- [TASK DETAILS]
From the very first line down to the line containing "Task: Click the 5d", write out the material exactly as it appears, and no more.

- [LISTED ENTRIES]
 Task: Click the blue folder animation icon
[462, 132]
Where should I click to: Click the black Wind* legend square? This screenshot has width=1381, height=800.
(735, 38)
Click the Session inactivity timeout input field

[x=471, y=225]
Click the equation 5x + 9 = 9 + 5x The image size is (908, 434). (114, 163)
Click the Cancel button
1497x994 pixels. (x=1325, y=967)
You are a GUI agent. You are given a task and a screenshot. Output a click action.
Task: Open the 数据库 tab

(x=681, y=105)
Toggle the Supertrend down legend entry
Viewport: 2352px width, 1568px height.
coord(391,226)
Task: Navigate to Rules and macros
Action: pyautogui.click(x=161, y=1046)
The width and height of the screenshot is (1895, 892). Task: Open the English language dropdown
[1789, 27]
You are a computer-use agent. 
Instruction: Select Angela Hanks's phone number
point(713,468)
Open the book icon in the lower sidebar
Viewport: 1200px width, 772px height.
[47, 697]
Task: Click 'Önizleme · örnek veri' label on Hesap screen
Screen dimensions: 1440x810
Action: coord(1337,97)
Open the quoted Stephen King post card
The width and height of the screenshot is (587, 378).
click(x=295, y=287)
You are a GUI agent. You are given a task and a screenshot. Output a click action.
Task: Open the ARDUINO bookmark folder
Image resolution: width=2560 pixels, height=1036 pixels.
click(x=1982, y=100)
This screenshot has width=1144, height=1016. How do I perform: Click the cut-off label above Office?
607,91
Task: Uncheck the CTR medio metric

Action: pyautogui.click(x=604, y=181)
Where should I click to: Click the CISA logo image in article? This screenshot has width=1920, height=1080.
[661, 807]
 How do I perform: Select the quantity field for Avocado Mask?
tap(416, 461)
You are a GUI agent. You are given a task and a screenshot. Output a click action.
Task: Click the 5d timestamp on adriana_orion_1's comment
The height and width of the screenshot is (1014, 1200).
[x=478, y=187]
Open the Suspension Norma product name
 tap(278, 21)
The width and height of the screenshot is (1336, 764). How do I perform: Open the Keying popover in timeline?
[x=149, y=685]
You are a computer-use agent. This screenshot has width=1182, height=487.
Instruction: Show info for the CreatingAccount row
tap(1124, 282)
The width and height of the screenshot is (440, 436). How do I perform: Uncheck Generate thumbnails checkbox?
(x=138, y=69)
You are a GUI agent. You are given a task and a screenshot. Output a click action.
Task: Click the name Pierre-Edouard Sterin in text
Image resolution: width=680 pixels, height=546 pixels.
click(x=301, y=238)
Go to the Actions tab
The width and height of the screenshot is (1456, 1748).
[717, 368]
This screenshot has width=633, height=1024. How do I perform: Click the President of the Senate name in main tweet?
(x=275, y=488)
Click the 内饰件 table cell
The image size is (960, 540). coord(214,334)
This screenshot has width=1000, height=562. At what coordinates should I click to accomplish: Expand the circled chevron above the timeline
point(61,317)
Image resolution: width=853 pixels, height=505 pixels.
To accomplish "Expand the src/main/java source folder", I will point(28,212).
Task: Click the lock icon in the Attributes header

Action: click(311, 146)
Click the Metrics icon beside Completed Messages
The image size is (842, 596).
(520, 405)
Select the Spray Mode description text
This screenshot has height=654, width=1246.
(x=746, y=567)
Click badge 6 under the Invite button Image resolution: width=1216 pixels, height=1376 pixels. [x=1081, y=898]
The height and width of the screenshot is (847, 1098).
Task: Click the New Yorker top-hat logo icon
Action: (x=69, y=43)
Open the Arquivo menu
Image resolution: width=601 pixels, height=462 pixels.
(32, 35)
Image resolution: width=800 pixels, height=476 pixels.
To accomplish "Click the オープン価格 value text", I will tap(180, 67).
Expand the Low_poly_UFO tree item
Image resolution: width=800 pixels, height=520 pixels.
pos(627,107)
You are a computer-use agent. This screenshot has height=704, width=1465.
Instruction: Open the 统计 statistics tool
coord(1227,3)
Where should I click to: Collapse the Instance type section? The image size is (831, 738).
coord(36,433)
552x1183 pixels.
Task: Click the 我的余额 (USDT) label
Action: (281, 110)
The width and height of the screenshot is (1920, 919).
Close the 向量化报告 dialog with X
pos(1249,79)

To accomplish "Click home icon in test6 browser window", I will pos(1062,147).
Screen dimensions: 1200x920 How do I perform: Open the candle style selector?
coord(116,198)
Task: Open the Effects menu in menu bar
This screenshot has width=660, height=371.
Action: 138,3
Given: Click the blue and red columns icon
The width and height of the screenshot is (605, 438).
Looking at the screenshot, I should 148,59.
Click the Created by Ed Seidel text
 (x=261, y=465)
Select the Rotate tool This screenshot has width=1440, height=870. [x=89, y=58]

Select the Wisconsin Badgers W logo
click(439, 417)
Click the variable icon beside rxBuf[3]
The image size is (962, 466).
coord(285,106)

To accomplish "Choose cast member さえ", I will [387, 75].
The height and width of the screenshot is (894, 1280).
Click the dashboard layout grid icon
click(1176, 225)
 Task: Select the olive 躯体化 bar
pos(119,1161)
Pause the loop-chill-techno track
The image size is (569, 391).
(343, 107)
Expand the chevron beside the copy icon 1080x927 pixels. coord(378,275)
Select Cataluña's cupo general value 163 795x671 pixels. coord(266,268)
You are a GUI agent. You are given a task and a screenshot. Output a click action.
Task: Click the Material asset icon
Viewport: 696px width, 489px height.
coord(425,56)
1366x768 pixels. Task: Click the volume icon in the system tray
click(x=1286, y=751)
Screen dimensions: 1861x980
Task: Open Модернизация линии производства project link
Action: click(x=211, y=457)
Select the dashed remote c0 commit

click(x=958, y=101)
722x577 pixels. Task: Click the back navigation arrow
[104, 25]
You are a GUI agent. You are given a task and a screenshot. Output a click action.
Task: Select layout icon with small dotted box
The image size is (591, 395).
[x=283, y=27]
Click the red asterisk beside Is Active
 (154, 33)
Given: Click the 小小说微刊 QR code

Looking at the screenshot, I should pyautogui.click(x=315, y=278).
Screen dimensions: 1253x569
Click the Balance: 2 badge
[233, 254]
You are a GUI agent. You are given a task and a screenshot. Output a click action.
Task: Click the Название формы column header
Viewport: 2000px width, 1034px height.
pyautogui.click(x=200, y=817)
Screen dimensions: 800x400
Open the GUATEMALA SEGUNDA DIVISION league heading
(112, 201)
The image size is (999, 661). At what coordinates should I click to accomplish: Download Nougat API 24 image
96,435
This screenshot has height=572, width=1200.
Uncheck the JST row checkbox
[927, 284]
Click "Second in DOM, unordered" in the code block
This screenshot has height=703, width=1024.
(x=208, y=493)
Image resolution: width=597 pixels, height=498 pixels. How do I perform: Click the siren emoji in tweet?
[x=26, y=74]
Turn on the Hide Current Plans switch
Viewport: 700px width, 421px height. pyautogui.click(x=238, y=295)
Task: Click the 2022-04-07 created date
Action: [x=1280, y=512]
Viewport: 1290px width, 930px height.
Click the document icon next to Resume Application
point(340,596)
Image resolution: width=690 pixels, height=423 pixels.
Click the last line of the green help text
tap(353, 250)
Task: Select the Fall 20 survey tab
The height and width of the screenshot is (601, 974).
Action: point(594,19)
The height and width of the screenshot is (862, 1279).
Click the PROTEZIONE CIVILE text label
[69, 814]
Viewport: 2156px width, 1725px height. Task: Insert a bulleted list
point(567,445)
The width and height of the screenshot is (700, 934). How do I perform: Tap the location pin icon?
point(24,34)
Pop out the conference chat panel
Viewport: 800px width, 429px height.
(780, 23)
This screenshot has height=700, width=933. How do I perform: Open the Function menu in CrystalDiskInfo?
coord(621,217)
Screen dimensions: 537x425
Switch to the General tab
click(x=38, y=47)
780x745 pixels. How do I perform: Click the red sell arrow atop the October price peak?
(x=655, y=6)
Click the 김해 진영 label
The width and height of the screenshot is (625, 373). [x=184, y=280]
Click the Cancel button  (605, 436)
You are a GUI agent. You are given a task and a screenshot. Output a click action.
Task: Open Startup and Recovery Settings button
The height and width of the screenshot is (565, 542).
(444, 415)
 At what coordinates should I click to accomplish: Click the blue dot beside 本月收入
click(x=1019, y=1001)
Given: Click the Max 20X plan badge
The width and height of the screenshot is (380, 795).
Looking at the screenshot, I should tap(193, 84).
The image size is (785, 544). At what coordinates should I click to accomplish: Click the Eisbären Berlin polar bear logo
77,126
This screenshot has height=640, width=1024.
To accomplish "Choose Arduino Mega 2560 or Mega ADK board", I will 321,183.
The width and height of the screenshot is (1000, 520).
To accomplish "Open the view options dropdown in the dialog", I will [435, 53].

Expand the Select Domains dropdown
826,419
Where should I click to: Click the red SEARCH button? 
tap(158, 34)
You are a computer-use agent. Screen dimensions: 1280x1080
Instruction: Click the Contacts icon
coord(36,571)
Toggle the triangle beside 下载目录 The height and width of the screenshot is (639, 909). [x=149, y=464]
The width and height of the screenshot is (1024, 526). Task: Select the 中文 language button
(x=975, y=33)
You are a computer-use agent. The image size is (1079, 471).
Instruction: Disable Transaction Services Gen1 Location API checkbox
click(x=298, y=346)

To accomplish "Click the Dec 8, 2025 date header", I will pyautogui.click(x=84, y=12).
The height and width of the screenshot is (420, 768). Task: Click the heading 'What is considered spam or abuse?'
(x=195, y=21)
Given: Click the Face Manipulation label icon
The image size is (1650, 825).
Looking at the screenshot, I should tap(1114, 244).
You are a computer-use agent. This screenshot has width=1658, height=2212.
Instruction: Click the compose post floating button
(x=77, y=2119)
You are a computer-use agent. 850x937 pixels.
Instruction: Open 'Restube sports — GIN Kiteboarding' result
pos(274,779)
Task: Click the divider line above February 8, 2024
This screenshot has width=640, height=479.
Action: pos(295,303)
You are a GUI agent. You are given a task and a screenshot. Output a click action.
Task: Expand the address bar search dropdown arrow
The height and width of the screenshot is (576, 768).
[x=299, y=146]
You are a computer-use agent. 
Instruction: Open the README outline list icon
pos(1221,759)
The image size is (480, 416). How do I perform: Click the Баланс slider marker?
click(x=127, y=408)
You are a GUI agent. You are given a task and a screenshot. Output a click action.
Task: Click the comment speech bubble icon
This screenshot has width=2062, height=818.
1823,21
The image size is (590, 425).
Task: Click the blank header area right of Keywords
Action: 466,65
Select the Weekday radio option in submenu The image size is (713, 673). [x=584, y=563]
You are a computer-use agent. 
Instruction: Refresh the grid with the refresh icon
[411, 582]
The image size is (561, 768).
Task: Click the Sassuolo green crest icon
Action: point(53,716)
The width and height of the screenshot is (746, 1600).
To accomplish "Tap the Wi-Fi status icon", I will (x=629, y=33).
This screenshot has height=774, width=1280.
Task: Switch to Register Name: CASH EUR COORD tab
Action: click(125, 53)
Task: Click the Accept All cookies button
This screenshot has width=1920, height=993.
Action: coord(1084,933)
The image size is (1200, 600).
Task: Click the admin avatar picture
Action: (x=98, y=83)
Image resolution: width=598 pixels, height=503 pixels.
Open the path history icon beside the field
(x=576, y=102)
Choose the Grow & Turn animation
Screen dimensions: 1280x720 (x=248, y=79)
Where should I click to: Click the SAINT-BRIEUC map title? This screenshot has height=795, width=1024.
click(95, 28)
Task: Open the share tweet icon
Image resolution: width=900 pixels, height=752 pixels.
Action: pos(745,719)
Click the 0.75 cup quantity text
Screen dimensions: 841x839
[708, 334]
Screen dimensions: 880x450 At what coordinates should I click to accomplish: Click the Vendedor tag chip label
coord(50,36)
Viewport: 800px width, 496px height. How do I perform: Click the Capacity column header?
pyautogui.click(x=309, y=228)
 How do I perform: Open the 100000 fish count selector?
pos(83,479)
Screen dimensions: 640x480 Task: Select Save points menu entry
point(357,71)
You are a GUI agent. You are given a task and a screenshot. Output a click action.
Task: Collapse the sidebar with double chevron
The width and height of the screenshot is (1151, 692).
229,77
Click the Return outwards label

- [TASK SOLUTION]
 Task: Click the blue folder animation icon
[462, 132]
Where should I click to: Click the black Wind* legend square? This screenshot has width=1381, height=800.
(735, 38)
Click the Session inactivity timeout input field

[x=471, y=225]
Click the equation 5x + 9 = 9 + 5x The image size is (908, 434). (114, 163)
Click the Cancel button
1497x994 pixels. (x=1325, y=967)
You are a GUI agent. You are given a task and a screenshot. Output a click action.
Task: Open the 数据库 tab

(x=681, y=105)
Toggle the Supertrend down legend entry
Viewport: 2352px width, 1568px height.
coord(391,226)
Task: Navigate to Rules and macros
Action: pyautogui.click(x=161, y=1046)
The width and height of the screenshot is (1895, 892). Task: Open the English language dropdown
[1789, 27]
You are a computer-use agent. 
Instruction: Select Angela Hanks's phone number
point(713,468)
Open the book icon in the lower sidebar
Viewport: 1200px width, 772px height.
[47, 697]
Task: Click 'Önizleme · örnek veri' label on Hesap screen
Screen dimensions: 1440x810
Action: coord(1337,97)
Open the quoted Stephen King post card
The width and height of the screenshot is (587, 378).
click(x=295, y=287)
You are a GUI agent. You are given a task and a screenshot. Output a click action.
Task: Open the ARDUINO bookmark folder
Image resolution: width=2560 pixels, height=1036 pixels.
click(x=1982, y=100)
This screenshot has width=1144, height=1016. How do I perform: Click the cut-off label above Office?
607,91
Task: Uncheck the CTR medio metric

Action: pyautogui.click(x=604, y=181)
Where should I click to: Click the CISA logo image in article? This screenshot has width=1920, height=1080.
[661, 807]
 How do I perform: Select the quantity field for Avocado Mask?
tap(416, 461)
You are a GUI agent. You are given a task and a screenshot. Output a click action.
Task: Click the 5d timestamp on adriana_orion_1's comment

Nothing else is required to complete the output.